- _WORK TASK_: In the Hazara Express article, transcribe the stretch from "Hazara Express (Hindko/)" through "to numerous individuals." word for word.

- _PAGE TEXT_:

#####

Pakistani passenger train

Hazara Express (Hindko/) is a passenger train operated daily by Pakistan Railways between Karachi and Havelian in Khyber Pakhtunkhwa province. The trip takes approximately 33 hours to cover a published distance of 1594 km, travelling along a stretch of the Karachi–Peshawar Railway Line, Khanewal–Wazirabad Branch Line, Shorkot–Lalamusa Branch Line and Taxila–Khunjerab Railway Line.

==History==
The Hazara Express was originally called the Chenab Express before 2006 and it ran between Karachi and Peshawar via Lala Musa, Faisalabad and Multan.

In the year 2021, a collision between two trains occurred in the Sindh province, resulting in the loss of a minimum of 40 lives and causing injuries to numerous individuals.

On 6 August 2023, the train derailed while going from Karachi to Havelian, killing at least 30 people and injuring at least 100. Reports from local media indicate that approximately 150 individuals had died in similar incidents during the period from 2013 to 2019.

==Route==
- Karachi City–Khanewal Junction via Karachi–Peshawar Railway Line
- Khanewal Junction–Shorkot Cantonment Junction via Khanewal–Wazirabad Branch Line
- Shorkot Cantonment Junction–Lala Musa Junction via Shorkot–Lalamusa Branch Line
- Lala Musa Junction–Taxila Cantonment Junction via Karachi–Peshawar Railway Line
- Taxila Cantonment Junction–Havelian via Taxila–Khunjerab Railway Line

==Station stops==
- Karachi City
- Karachi Cantonment
- Drigh Road
- Landhi Junction
- Kotri Junction
- Hyderabad Junction
- Tando Adam Junction
- Shahdadpur
- Nawabshah
- Pad Idan Junction
- Bhiria Road
- Mahrabpur Junction
- Gambat
- Khairpur
- Rohri Junction
- Pano Akil
- Ghotki
- Mirpur Mathelo
- Daharki
- Sadiqabad
- Rahim Yar Khan
- Khanpur Junction
- Liaquatpur
- Dera Nawab Sahib
- Mubarakpur
- Samasata Junction
- Bahawalpur
- Lodhran Junction
- Shujabad
- Multan Cantonment
- Khanewal Junction
- Abdul Hakim
- Shorkot Cantonment Junction
- Jhang Sadar
- Sillanwali
- Shahinabad Junction
- Sargodha Junction
- Bhalwal
- Phularwan
- Malakwal Junction
- Mandi Bahauddin
- Dinga
- Lala Musa Junction
- Jhelum
- Gujar Khan
- Rawalpindi
- Golra Sharif Junction
- Taxila Cantonment
- Kot Najib Ullah
- Haripur Hazara
- Baldher
- Havelian

==Equipment==
The train had economy-class accommodation and 1 air-conditioned coach.

#####

(Collected data)
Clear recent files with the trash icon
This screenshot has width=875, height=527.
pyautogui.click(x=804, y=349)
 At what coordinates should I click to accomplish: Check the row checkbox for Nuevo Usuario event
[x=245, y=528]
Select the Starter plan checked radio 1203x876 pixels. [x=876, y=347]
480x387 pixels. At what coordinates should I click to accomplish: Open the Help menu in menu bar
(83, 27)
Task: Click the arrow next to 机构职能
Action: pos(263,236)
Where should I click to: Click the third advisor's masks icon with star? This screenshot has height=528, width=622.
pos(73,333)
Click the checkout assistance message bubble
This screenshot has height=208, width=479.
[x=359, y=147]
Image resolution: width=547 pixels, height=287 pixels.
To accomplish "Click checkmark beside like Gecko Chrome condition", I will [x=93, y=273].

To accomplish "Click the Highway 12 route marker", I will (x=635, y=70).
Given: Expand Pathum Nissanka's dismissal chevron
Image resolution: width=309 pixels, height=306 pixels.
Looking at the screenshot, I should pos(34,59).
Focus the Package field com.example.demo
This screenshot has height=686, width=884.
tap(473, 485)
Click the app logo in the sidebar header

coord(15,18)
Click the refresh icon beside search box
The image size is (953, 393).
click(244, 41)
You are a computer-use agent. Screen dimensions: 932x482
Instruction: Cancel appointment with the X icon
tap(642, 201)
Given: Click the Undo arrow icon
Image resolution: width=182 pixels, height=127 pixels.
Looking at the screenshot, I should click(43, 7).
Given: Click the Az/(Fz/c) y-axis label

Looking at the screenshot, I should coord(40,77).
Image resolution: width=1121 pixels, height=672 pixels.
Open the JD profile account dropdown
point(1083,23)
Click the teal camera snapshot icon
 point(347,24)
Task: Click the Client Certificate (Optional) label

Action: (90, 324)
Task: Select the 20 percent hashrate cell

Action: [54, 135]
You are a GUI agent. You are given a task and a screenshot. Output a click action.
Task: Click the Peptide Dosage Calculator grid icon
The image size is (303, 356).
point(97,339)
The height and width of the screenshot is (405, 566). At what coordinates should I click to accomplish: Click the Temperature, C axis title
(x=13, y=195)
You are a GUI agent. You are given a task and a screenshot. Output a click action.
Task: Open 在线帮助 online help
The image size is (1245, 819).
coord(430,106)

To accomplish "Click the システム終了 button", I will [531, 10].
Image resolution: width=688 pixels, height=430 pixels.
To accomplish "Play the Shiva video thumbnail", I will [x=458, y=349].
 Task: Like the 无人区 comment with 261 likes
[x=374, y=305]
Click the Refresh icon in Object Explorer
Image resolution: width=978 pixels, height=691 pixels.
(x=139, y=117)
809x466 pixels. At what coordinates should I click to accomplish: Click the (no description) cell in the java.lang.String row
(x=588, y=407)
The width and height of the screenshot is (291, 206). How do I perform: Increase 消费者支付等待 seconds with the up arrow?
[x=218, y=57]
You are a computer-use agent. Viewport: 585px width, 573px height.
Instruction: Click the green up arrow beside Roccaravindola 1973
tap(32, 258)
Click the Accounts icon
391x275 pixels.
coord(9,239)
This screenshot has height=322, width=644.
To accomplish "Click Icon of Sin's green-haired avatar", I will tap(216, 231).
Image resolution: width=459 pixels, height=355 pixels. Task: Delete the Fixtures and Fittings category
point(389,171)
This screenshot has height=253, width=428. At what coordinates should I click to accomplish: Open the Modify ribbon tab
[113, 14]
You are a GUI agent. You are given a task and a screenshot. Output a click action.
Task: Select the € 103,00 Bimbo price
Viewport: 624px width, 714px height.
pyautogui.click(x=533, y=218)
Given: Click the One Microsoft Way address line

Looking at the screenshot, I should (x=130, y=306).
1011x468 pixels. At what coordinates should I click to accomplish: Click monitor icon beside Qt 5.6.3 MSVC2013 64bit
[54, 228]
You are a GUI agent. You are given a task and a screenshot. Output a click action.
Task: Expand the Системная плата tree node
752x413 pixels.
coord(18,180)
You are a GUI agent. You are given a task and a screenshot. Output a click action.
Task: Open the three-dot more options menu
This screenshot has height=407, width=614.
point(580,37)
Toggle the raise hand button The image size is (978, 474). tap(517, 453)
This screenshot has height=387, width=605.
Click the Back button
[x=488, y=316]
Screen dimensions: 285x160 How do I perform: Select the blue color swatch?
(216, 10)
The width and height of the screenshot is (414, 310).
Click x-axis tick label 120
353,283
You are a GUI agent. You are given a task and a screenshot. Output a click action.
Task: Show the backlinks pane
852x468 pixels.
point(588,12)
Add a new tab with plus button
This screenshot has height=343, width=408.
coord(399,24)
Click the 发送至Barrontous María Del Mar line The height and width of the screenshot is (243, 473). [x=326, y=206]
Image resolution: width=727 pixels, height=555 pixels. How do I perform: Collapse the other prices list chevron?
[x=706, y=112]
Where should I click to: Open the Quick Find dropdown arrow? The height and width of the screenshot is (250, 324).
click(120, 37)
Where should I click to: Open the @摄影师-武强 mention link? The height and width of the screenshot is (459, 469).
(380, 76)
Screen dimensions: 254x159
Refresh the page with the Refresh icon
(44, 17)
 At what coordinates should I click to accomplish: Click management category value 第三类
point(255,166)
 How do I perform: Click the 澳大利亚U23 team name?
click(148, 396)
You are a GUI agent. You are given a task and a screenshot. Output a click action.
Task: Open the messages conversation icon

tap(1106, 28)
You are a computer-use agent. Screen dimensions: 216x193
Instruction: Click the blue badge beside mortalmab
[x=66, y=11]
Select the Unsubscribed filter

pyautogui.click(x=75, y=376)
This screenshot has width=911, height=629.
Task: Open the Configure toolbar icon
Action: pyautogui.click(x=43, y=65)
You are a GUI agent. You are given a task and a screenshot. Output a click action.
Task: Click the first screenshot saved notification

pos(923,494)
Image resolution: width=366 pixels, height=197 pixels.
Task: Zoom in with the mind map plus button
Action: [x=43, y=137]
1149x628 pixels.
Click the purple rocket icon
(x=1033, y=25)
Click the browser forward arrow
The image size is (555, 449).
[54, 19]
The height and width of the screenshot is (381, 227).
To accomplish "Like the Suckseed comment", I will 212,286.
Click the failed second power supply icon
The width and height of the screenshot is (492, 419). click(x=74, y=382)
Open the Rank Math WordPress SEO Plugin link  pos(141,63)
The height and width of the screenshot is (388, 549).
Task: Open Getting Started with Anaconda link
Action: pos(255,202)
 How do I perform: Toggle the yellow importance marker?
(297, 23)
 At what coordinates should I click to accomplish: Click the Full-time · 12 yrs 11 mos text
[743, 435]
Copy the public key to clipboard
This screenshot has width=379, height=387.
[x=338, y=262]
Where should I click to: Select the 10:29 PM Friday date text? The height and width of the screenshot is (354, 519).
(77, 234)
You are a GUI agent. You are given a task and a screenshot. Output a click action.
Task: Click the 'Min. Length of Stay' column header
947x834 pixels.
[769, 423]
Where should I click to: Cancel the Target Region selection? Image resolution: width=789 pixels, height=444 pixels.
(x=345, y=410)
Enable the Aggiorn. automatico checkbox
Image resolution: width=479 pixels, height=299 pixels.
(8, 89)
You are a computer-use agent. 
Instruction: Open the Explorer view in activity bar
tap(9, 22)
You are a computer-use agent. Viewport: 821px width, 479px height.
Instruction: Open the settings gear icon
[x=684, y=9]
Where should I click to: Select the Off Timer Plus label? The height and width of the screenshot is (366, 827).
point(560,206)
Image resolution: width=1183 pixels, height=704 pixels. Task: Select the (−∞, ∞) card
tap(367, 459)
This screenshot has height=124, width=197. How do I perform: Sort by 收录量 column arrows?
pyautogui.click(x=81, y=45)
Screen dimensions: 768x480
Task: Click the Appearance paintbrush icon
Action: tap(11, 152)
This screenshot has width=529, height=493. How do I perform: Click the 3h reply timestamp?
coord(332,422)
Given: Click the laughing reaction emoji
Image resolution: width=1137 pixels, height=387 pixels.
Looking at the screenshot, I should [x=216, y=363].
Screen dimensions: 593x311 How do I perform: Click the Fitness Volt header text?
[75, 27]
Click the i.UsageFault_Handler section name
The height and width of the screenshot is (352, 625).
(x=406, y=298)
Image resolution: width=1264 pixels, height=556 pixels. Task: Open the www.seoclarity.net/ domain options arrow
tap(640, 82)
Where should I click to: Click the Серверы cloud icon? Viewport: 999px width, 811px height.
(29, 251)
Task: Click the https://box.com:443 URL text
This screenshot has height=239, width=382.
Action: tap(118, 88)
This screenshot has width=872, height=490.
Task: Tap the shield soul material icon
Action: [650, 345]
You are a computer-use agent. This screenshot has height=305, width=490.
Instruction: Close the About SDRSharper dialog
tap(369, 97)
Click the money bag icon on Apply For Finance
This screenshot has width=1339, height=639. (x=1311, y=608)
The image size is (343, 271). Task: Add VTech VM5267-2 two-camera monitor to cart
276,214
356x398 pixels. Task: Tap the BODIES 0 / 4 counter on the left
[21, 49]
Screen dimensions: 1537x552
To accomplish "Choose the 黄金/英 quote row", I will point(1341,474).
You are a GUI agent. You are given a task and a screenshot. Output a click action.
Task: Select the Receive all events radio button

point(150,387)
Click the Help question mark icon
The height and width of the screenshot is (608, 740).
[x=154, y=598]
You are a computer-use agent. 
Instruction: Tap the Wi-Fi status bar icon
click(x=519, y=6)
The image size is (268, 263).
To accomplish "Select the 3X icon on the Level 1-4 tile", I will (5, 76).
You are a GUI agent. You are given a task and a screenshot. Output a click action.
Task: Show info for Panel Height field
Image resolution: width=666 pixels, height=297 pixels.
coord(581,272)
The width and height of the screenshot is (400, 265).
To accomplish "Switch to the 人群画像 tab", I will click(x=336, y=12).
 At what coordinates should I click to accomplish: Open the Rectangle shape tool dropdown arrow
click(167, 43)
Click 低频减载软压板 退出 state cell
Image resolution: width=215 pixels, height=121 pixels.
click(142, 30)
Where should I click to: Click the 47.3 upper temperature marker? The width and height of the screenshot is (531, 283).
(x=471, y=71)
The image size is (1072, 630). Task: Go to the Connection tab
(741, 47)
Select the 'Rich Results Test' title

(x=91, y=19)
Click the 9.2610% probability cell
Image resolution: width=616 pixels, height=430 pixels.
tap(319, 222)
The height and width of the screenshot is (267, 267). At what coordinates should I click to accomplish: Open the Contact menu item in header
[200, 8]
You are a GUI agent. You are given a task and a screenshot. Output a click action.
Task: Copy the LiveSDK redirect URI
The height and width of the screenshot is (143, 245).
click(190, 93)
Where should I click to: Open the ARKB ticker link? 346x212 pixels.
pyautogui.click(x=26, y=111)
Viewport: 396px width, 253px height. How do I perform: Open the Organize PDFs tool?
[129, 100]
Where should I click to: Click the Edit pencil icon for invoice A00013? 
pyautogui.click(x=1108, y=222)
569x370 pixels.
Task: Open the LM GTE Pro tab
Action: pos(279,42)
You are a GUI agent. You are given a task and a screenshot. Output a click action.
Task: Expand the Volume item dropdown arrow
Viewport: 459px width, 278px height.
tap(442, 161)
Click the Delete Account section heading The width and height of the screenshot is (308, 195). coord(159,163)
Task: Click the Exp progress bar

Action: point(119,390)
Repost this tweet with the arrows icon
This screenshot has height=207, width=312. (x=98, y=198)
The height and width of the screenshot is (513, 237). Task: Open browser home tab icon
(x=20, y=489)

#####

- _PROBLEM SOLUTION_:
Hazara Express (Hindko/) is a passenger train operated daily by Pakistan Railways between Karachi and Havelian in Khyber Pakhtunkhwa province. The trip takes approximately 33 hours to cover a published distance of 1594 km, travelling along a stretch of the Karachi–Peshawar Railway Line, Khanewal–Wazirabad Branch Line, Shorkot–Lalamusa Branch Line and Taxila–Khunjerab Railway Line.

==History==
The Hazara Express was originally called the Chenab Express before 2006 and it ran between Karachi and Peshawar via Lala Musa, Faisalabad and Multan.

In the year 2021, a collision between two trains occurred in the Sindh province, resulting in the loss of a minimum of 40 lives and causing injuries to numerous individuals.